Come gestiamo caricamento, indicizzazione e ricerca semantica dei documenti.

Upload documenti / URL

/main/src/server/serverHttp.ts
app.post('/upload/files/:collectionName', upload.single('file'), async (req, res) => { /* ... */ })
app.post('/upload/url/:collectionName', validateParams(paramsSchema), validateBody(uploadUrlBodySchema), async (req, res) => { /* ... */ })
  • I task vengono inviati al Worker (/tasks/add) per l'estrazione testi e creazione embedding.

Tool di ricerca documenti

/main/src/agentTools/documentSearchTool.ts
export const searchDocumentsTool = tool(async ({ query }, runnable_config) => {
const configurable = runnable_config.configurable as CustomConfigurable
const collectionName = configurable?.collection_name
// ... chiama searchVectorStore
return resultsWithoutLinks
}, { name: 'searchDocuments', /* schema ... */ })

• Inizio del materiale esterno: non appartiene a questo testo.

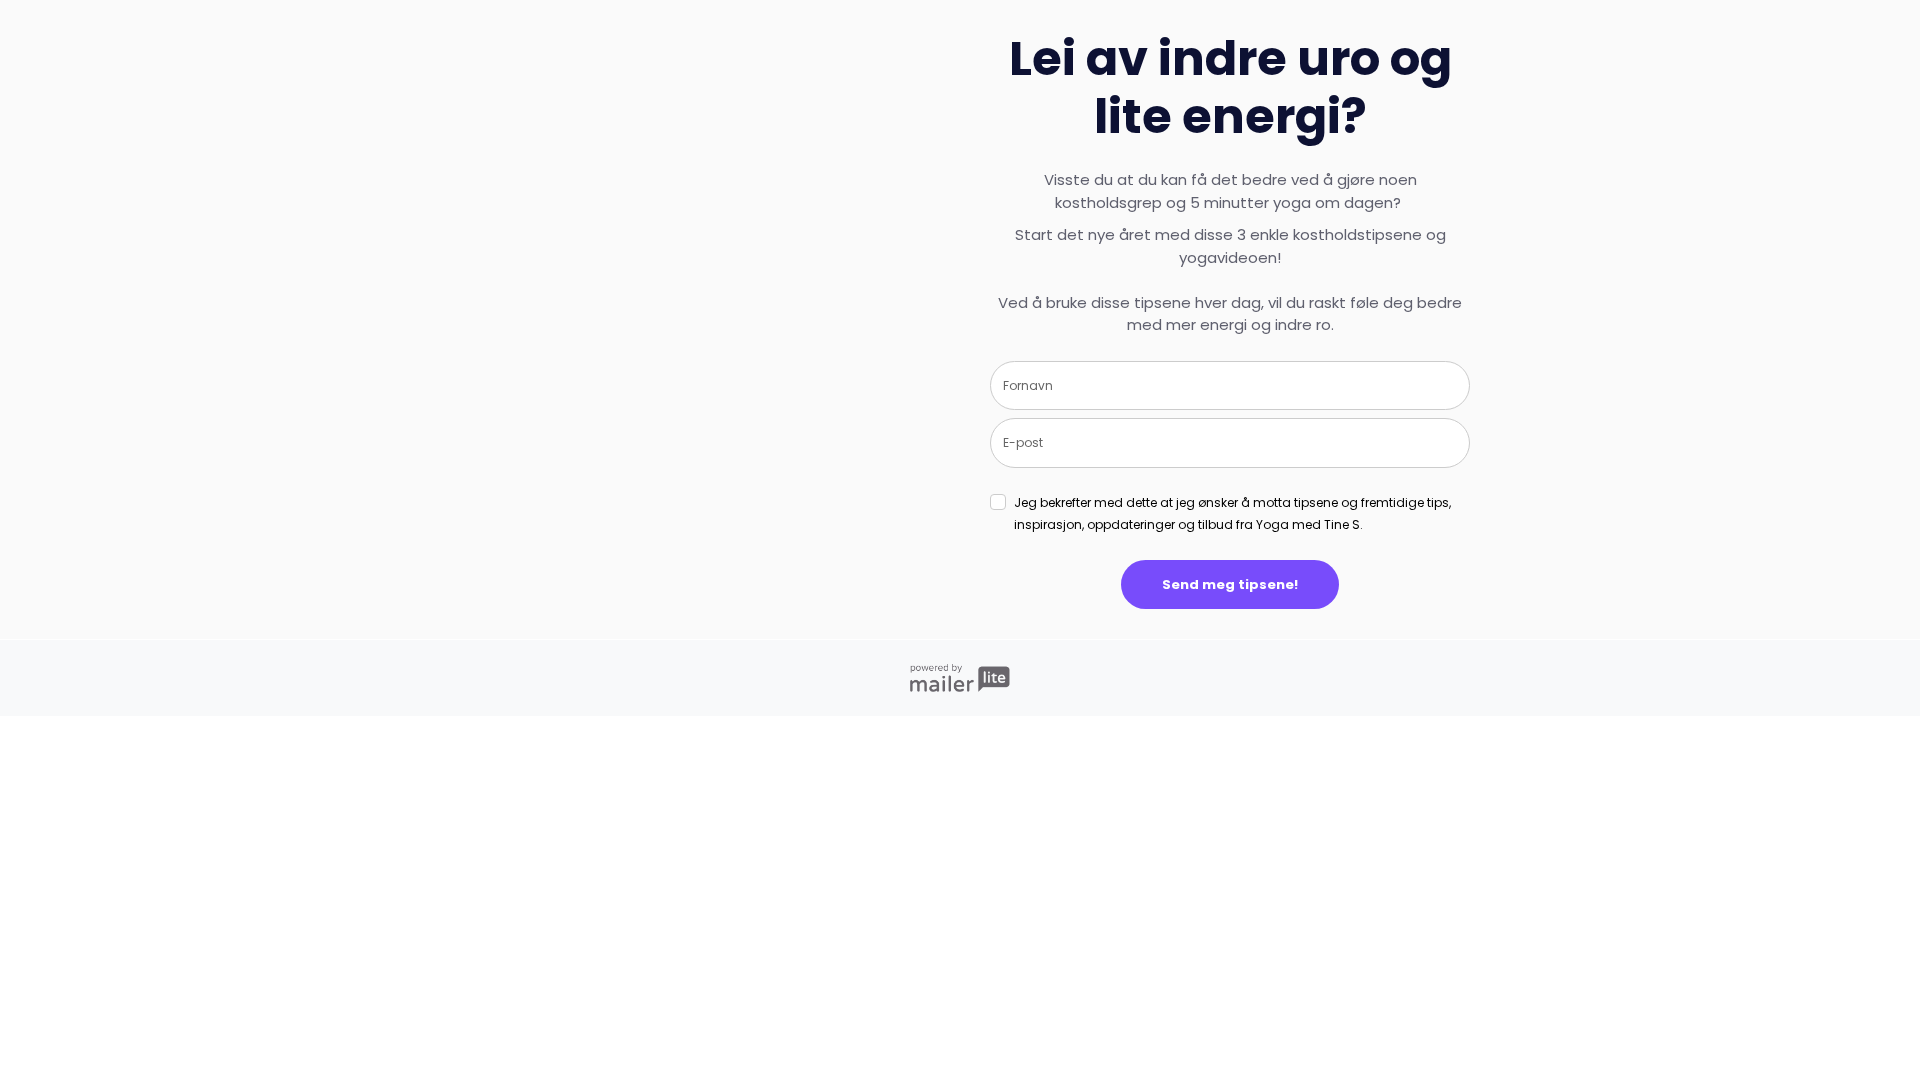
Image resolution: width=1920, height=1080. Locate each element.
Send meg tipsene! (1230, 584)
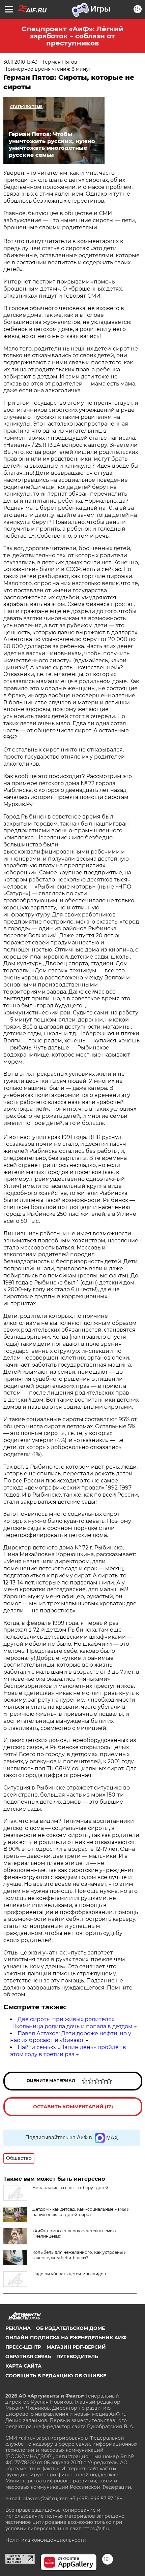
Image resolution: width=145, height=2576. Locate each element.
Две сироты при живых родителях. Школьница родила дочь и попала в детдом (71, 2023)
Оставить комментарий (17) (73, 2107)
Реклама (18, 2328)
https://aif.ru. (97, 2528)
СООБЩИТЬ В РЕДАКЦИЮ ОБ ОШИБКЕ (55, 2376)
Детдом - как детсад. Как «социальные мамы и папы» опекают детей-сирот (80, 2212)
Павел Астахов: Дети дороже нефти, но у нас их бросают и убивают (70, 2037)
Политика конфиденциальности (45, 2540)
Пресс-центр (23, 2347)
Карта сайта (23, 2366)
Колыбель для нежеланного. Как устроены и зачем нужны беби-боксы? (79, 2255)
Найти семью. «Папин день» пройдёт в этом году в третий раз (68, 2051)
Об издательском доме (70, 2328)
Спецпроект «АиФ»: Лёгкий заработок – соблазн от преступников (72, 36)
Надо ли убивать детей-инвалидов (69, 2273)
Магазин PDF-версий (76, 2347)
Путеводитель (77, 2356)
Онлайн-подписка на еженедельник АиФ (65, 2338)
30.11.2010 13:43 (20, 62)
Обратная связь (28, 2356)
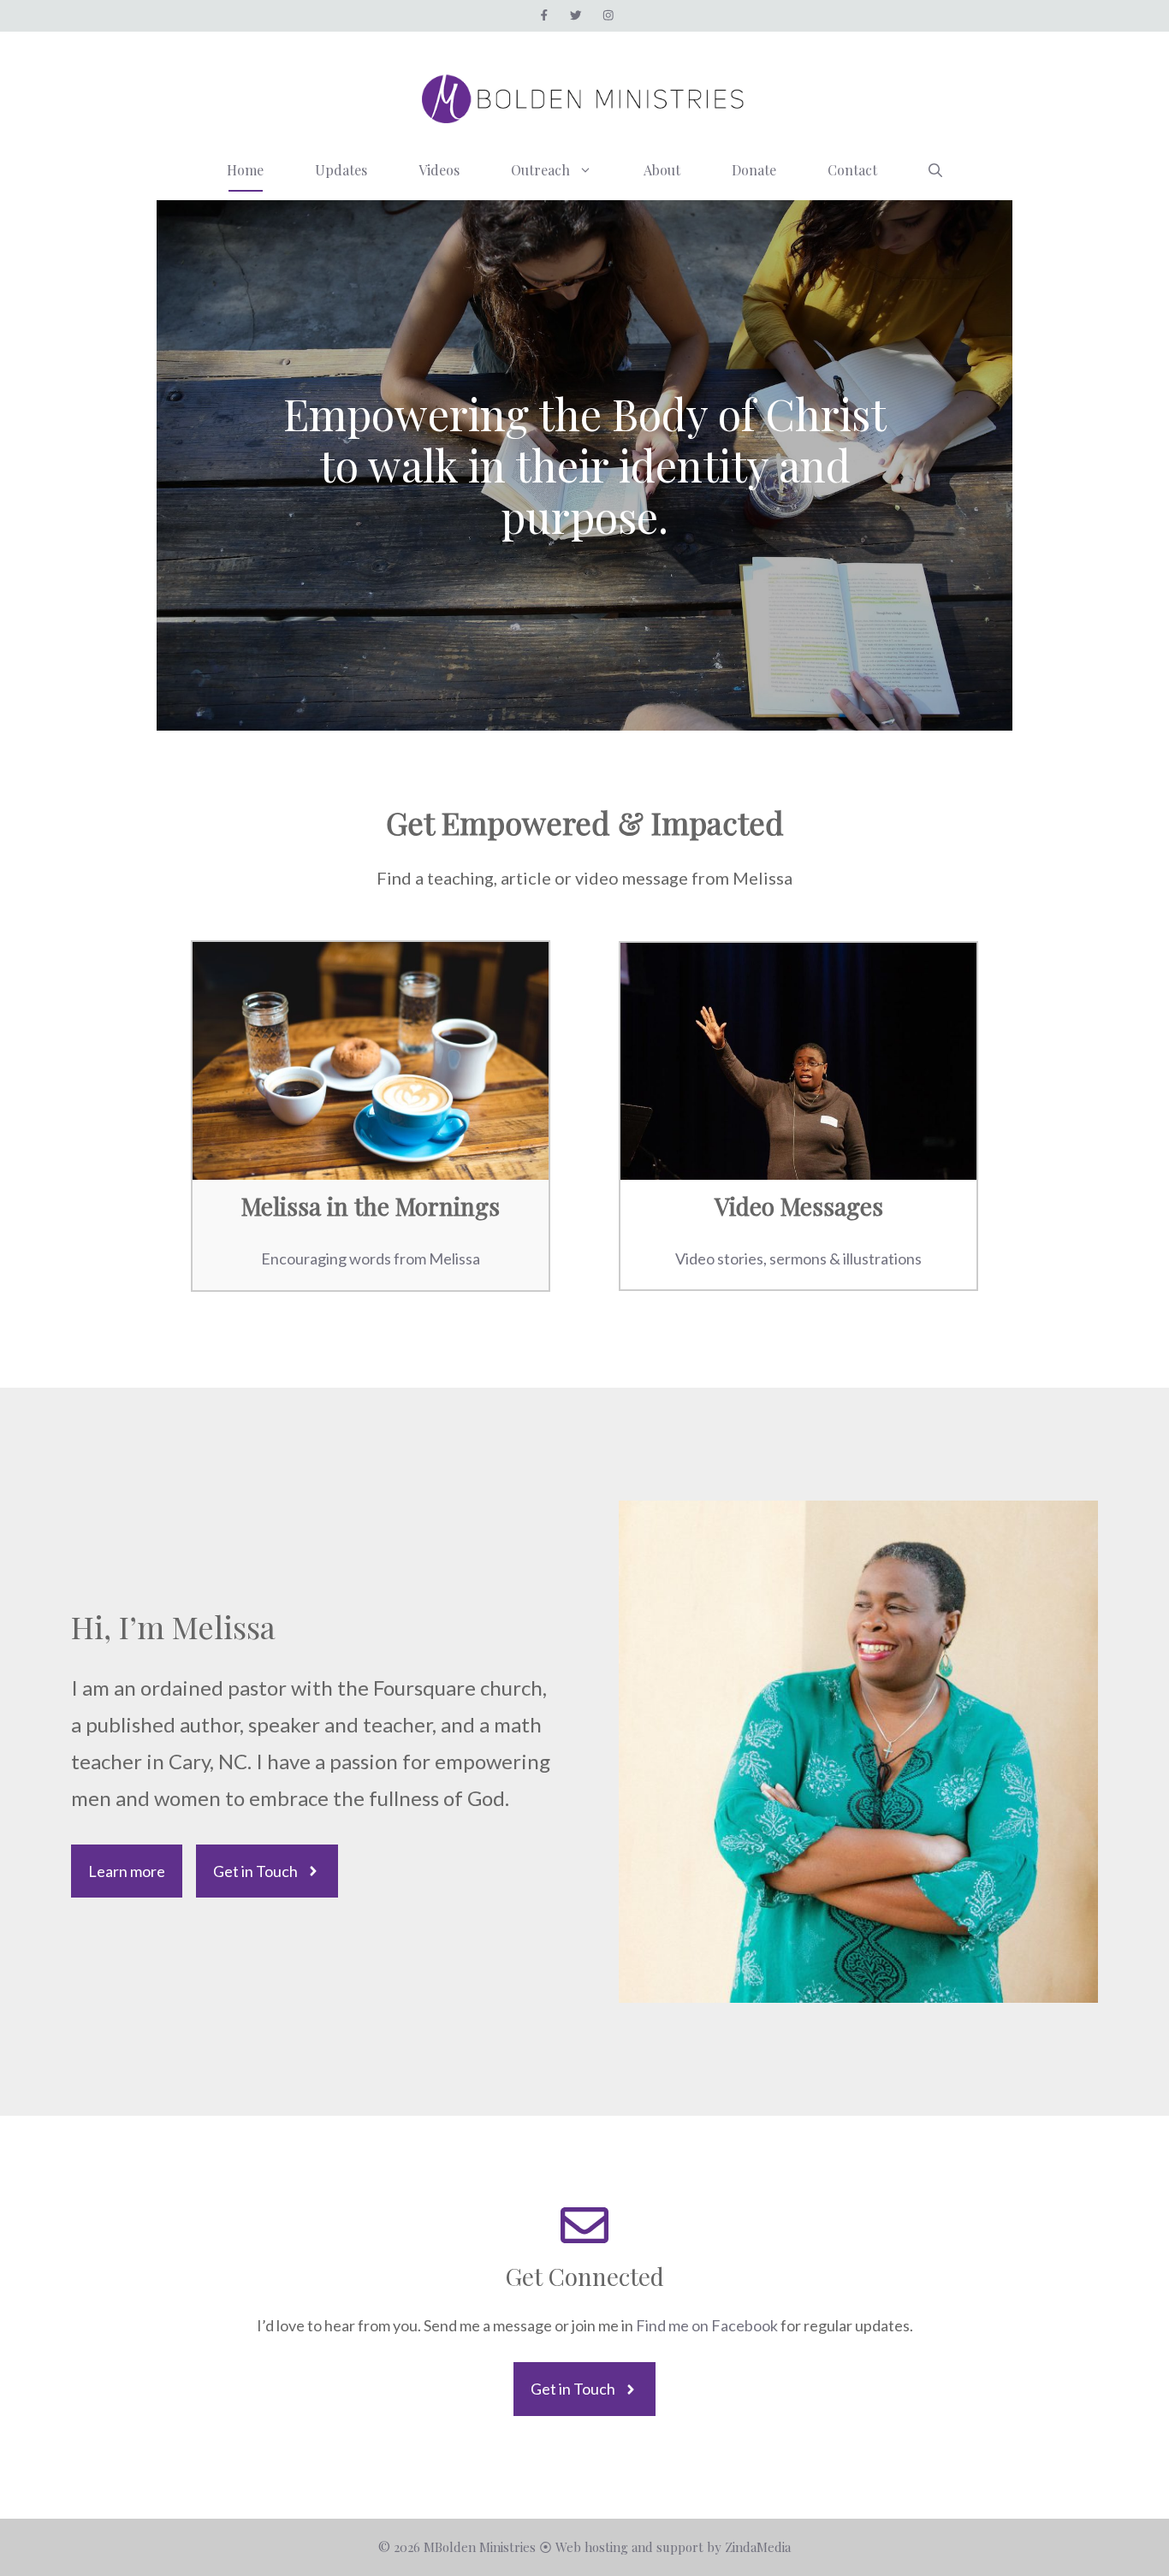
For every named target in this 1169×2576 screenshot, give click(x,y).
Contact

Ricerca nel vector store (Qdrant)

/main/src/agentTools/qdrantService.ts
export async function searchVectorStore({ query, limit = 10, metadata, collectionName }: SearchVectorStoreParams) {
const queryEmbedding = await generateEmbeddings(query)
const filter = metadata?.page ? { must: [{ key: 'metadata.loc.pageNumber', match: { value: metadata.page as unknown as string } }] } : undefined
const searchResult = await qdrantClient.search(collectionName, { vector: queryEmbedding.flat(), limit, filter })
return searchResult.map(r => ({ content: (r.payload?.content as string) || '', metadata: (r.payload?.metadata as Record<string, unknown>) || {}, similarity: r.score }))
}